How TerraVida Scaled Up
Upwards of 110,000 patients have registered to use medical marijuana in Pennsylvania, and nearly one-third of them are served by the three TerraVida dispensaries in the Philadelphia region.
Chris Visco, Founder, TerraVida dispensaries
TerraVida now serves 200 to 250 patients a day at each dispensary. The average age of their patients is 58, and Visco officials estimate that 70% of the patients who walk into their facilities want to reduce or eliminate their pharmaceutical use, especially opioid painkillers.
To keep up with the rising demand, TerraVida founder Chris Visco has grown her employee count from three to 92 over the past year. That’s staffing up at a 3,000% rate.
Even in an industry that grew more than 64,000 jobs last year, that’s a phenomenal leap in scale. How did TerraVida do it? According to Visco, it’s all about finding the right people by offering solid salaries, benefits, and workplace satisfaction.
Zero Turnover, Exponential Growth
Founder Chris Visco was a retail buyer, operated a bakery, and ran political campaigns before opening Philadelphia’s leading dispensary. (Photo: Janet Burns for Leafly)
“We’re bringing on six more people [next month] in corporate,” Visco said, glancing at the grid of security-camera feeds on her computer in spare moments. “We’re hiring for long-term expansion. Since we opened in February 2018, our turnover rate [of employees who quit] has been zero.”
TerraVida’s dispensaries are staffed by multiple shifts of product specialists, patient care coordinators, licensed pharmacists, and other medical professionals. They’re overseen by store managers, assistant managers, and “third key” management trainees. Three phone operators working remotely take patients’ calls throughout the day (with expanded night hours to come). Soon the company’s website will offer 24/7 online (human) chat. Corporate teams include marketing, IT and data entry, purchasing and retail, supply chain, HR, and other administrative and executive roles.
Ancillary Jobs, Too
The employment impact and opportunities don’t stop with TerraVida’s 92 direct hires. Visco works with a portfolio of ancillary companies as well—the kinds of businesses that economists categorize as “indirect” jobs supported by legal cannabis.
The dispensaries are guarded by a locally contracted security team, who protect the sites and observe them on video 24/7. The facilities are maintained by a local cleaning crew. To outfit the centers last year, Visco hired various subcontractors, a fabricator to make the display cases, and a women-led architecture firm, all from the surrounding area.
Buying From Local Growers
Products themselves arrived packaged and sealed at TerraVida from two of the state’s six licensed grower-processors, which Visco picked for their “long-term” pricing strategy rather than short-term opportunism. In the dispensaries’ waiting rooms, patients can help themselves to cookies from a bakery on Philadelphia south side.
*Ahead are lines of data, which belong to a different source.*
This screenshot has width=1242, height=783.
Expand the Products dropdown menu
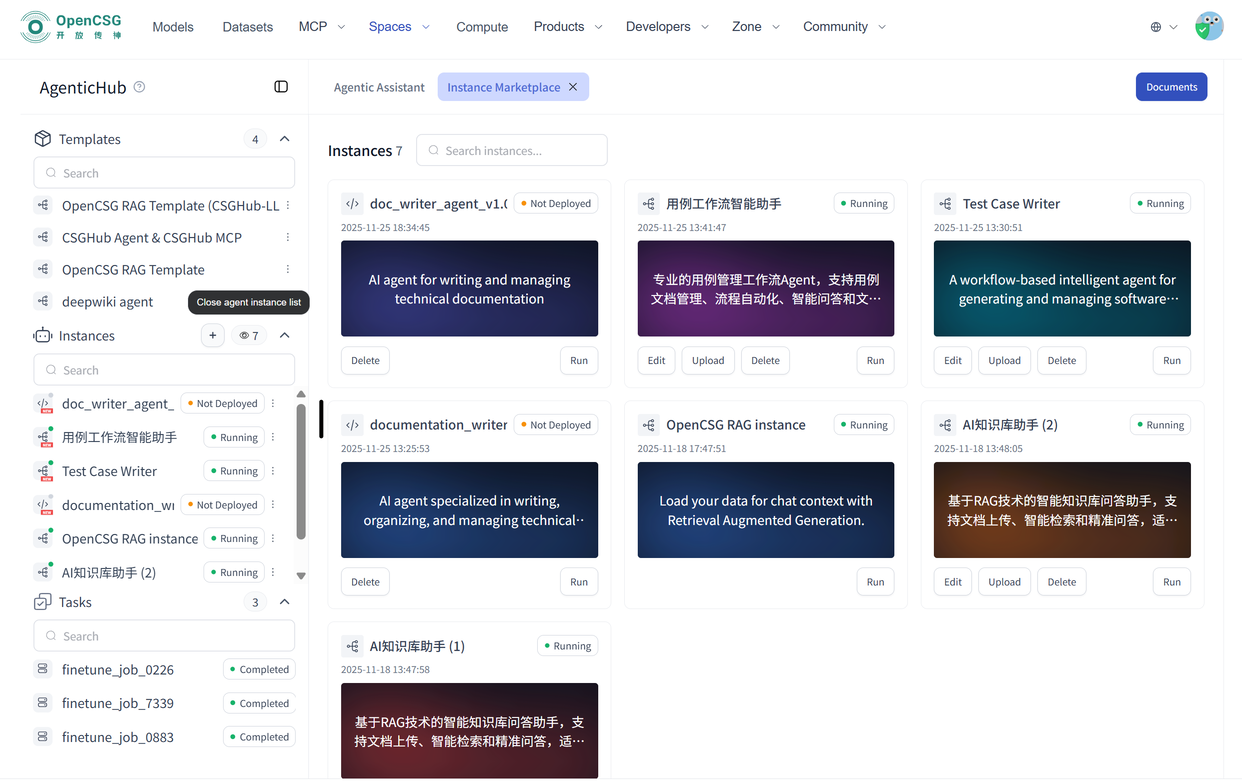tap(568, 27)
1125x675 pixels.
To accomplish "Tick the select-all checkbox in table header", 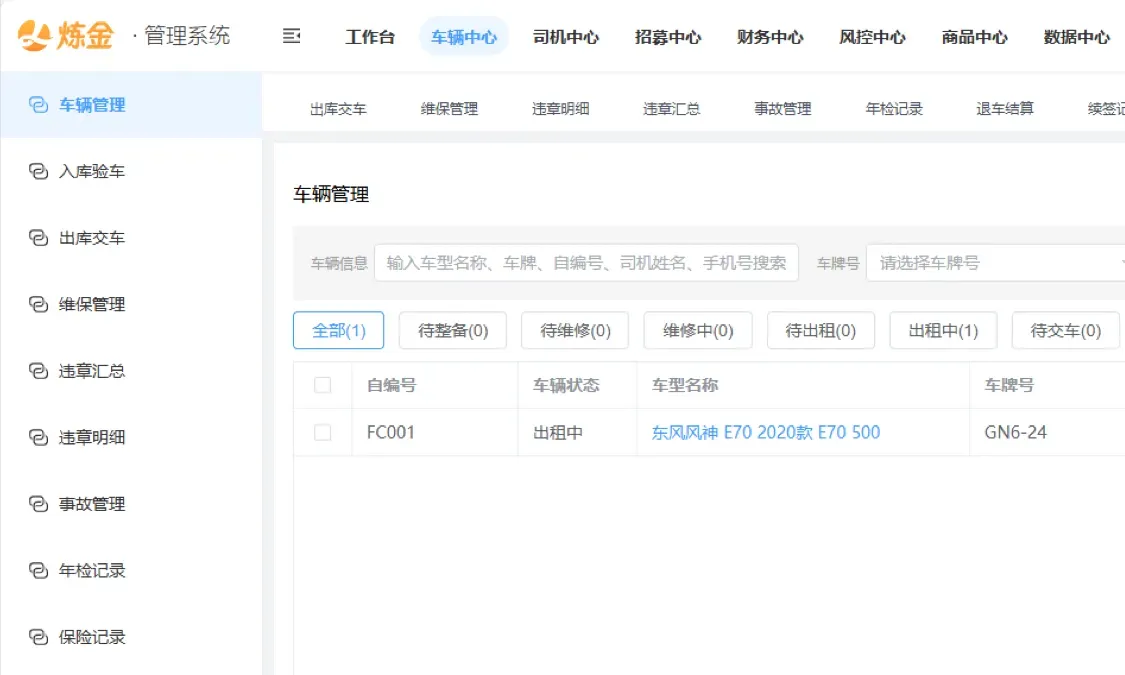I will click(322, 385).
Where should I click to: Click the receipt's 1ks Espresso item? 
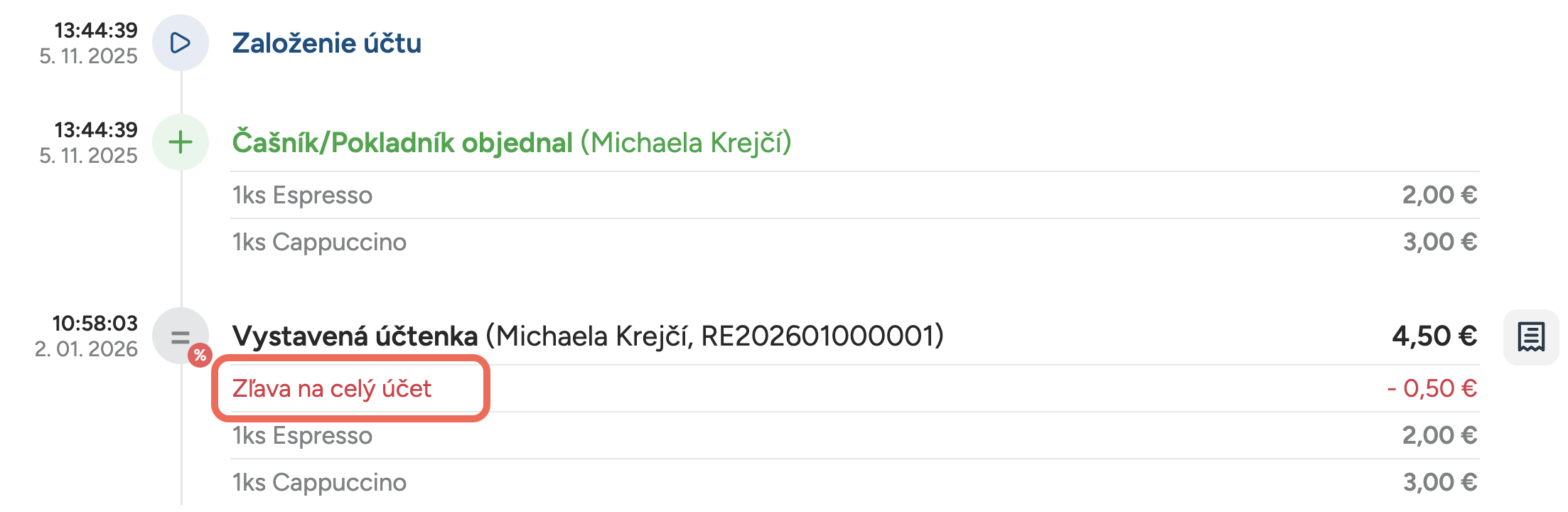[302, 435]
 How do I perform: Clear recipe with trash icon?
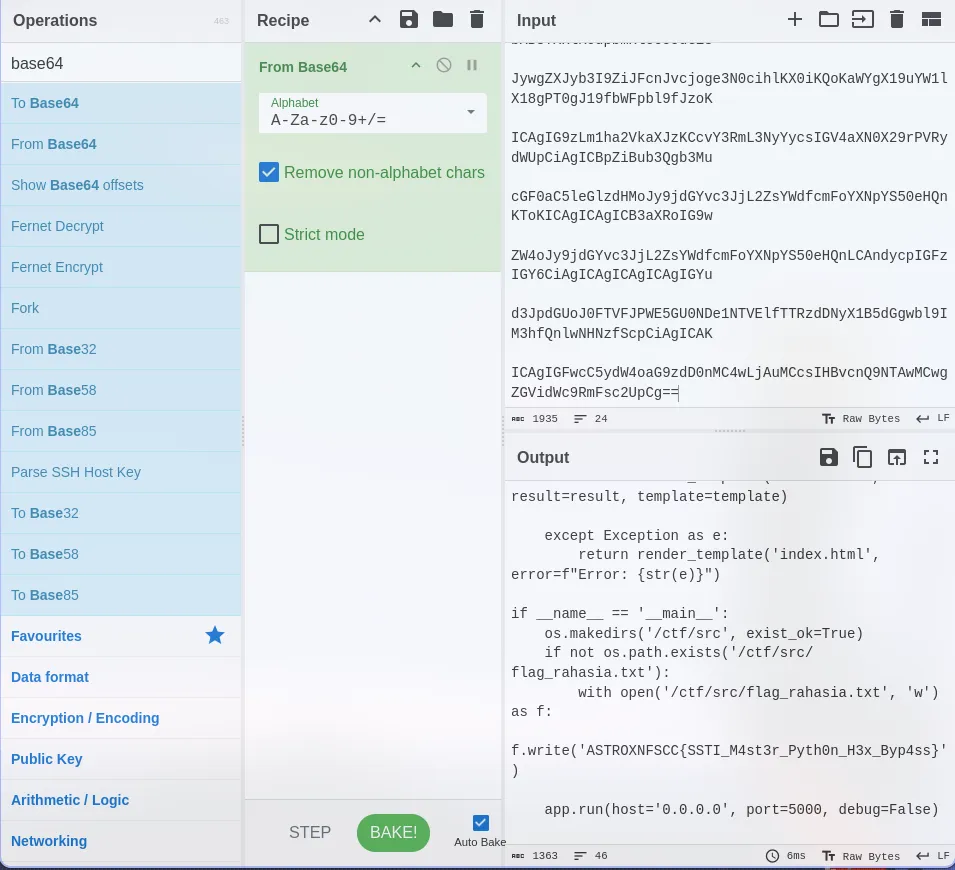[477, 20]
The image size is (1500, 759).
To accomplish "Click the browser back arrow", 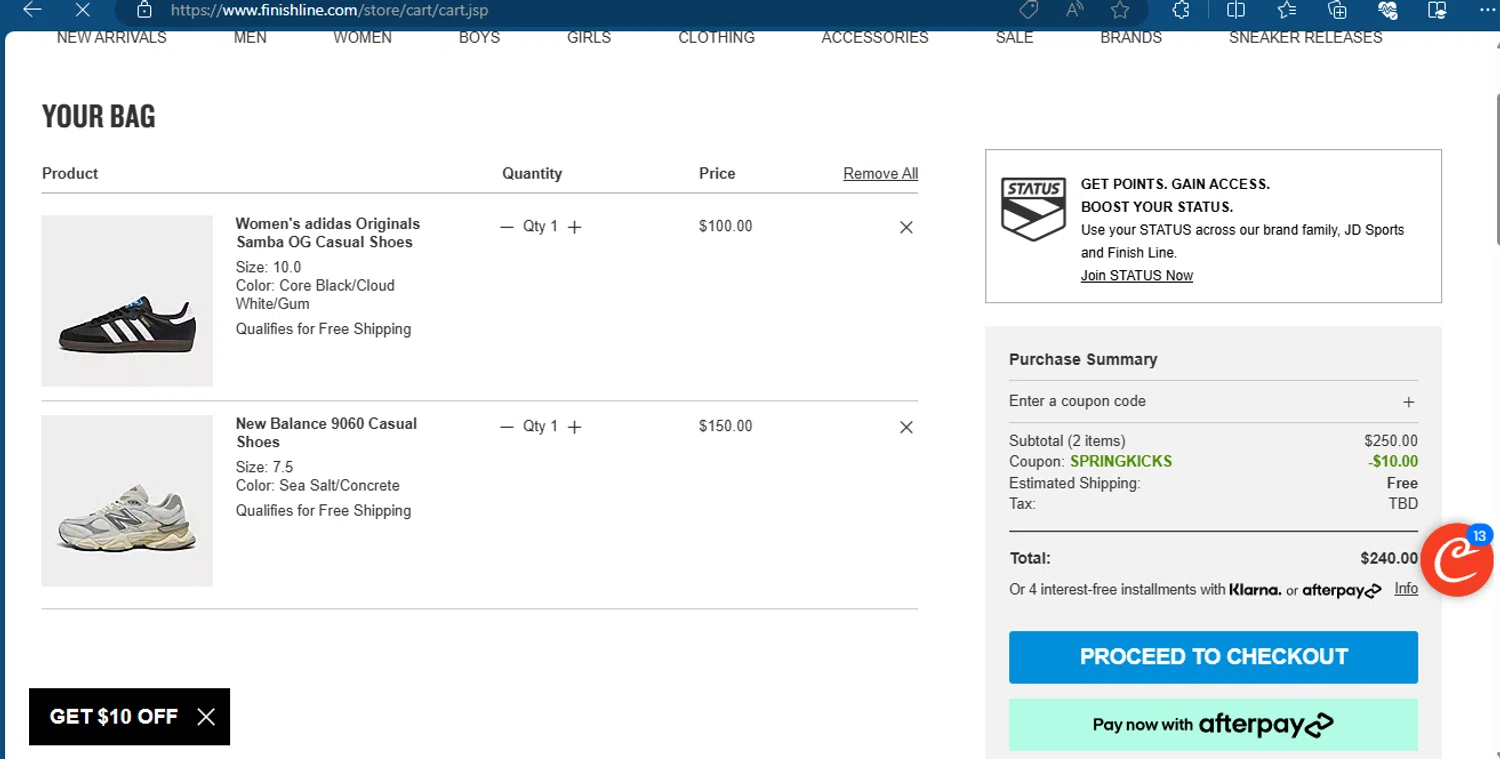I will pos(32,10).
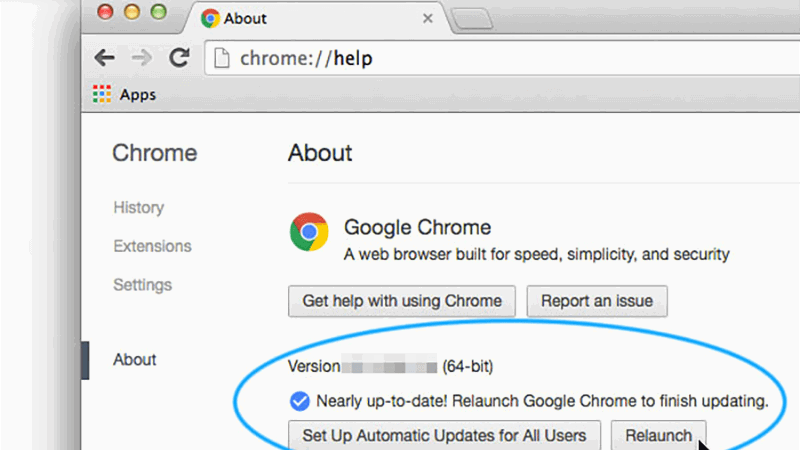
Task: Click Get help with using Chrome
Action: coord(402,300)
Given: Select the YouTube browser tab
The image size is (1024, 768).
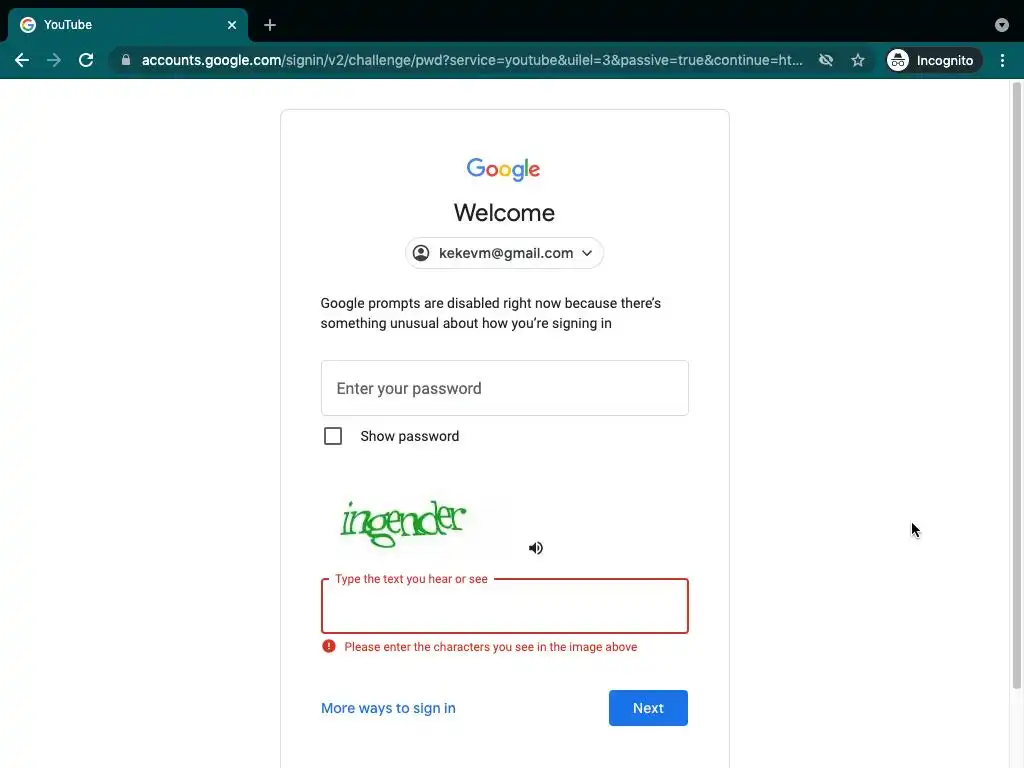Looking at the screenshot, I should tap(128, 25).
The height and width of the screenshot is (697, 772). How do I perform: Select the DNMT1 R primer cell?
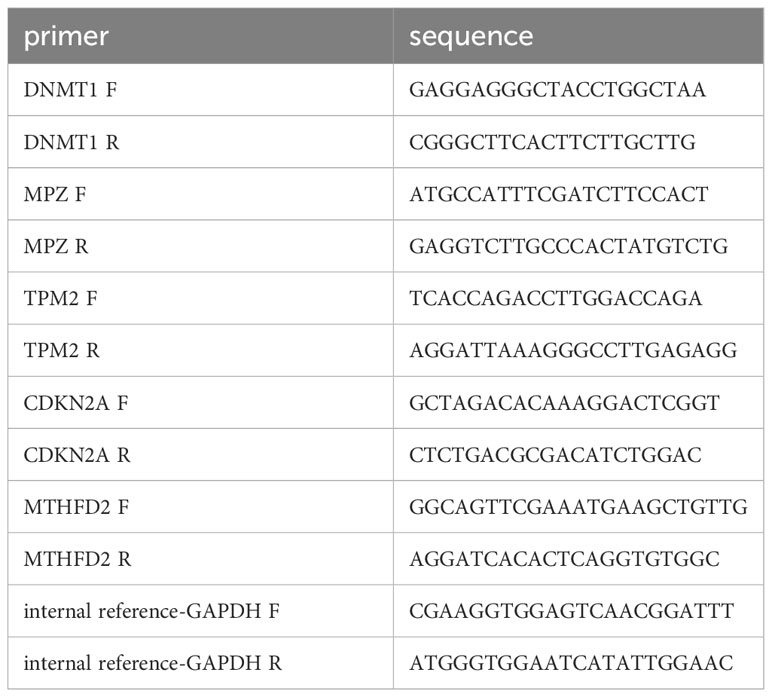(x=200, y=142)
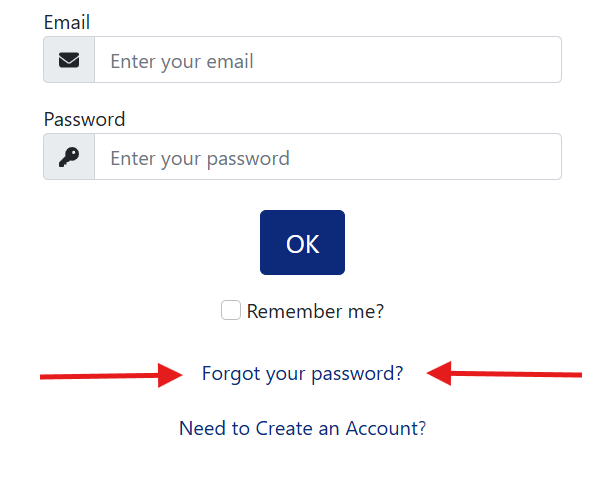Click the left red arrow pointing right

111,375
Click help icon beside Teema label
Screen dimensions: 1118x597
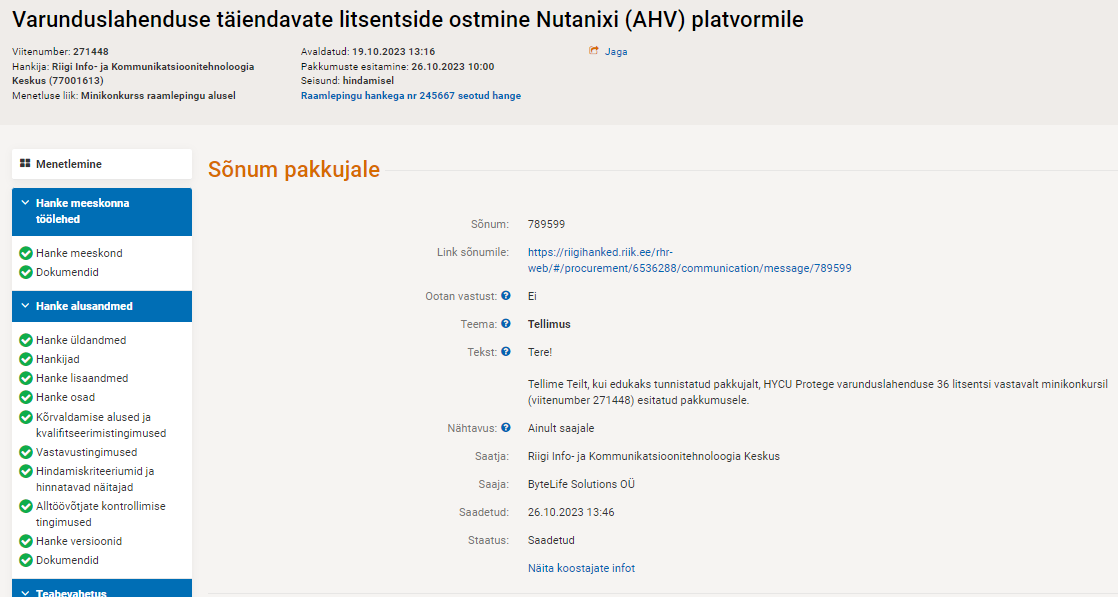point(506,323)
In total, the company patronizes between 25 and 30 local vendors regularly, plus another 15 to 20 for special events and building TerraVida’s facilities (including its new 10,000 square foot headquarters in Jenkintown).
It’s Not Just About Salary
Visco emphasized that establishing diversity, mentorship, upward mobility, and a fair employment package has been crucial to building the business so far.
“No one here makes under $15 an hour,” she says. “We have full health benefits for all our full-time workers, six weeks paid maternity leave, and life insurance. We offered family and medical leave before state law required it. We’re not making money yet, but we gave out holiday bonuses.”
“Last week, I promoted 11 employees, which was so exciting,” she added. “I hire personalities first. My belief is: you’re only as good as your people.”
Side Benefits: Job Satisfaction
Catherine Arntz, digital media coordinator TerraVida, the Philadelphia-area dispensary company, said the months she’s spent working in the medical marijuana field have been a rewarding and unique employment experience. “It’s great,” Arntz told Leafly. “I actually look forward to going to work.”
Catherine Arntz , digital media coordinator
Amanda Capoferri, marketing and event coordinator for TerraVida, said she’s felt the same way since joining the company in December. She acknowledged the business’ brisk ongoing hiring: “We had two people sharing an office, and now it’s three,” Capoferri joked. But the cramped quarters don’t dampen her pride in the company’s impact on communities near Philadelphia, including event sponsorships and non-profit giving. “It not only makes a difference by supporting these organizations, but by helping to spread the word and end stigma.”
Marketing manager Alayna Ryan, who’s worked alongside Visco (a former mentor) and TerraVida VP Josh Riis since the company’s start, echoed her colleagues’ enthusiasm for working in cannabis with a team that feels invested. “It’s been an incredible year,” Ryan said, “and we’re always growing.”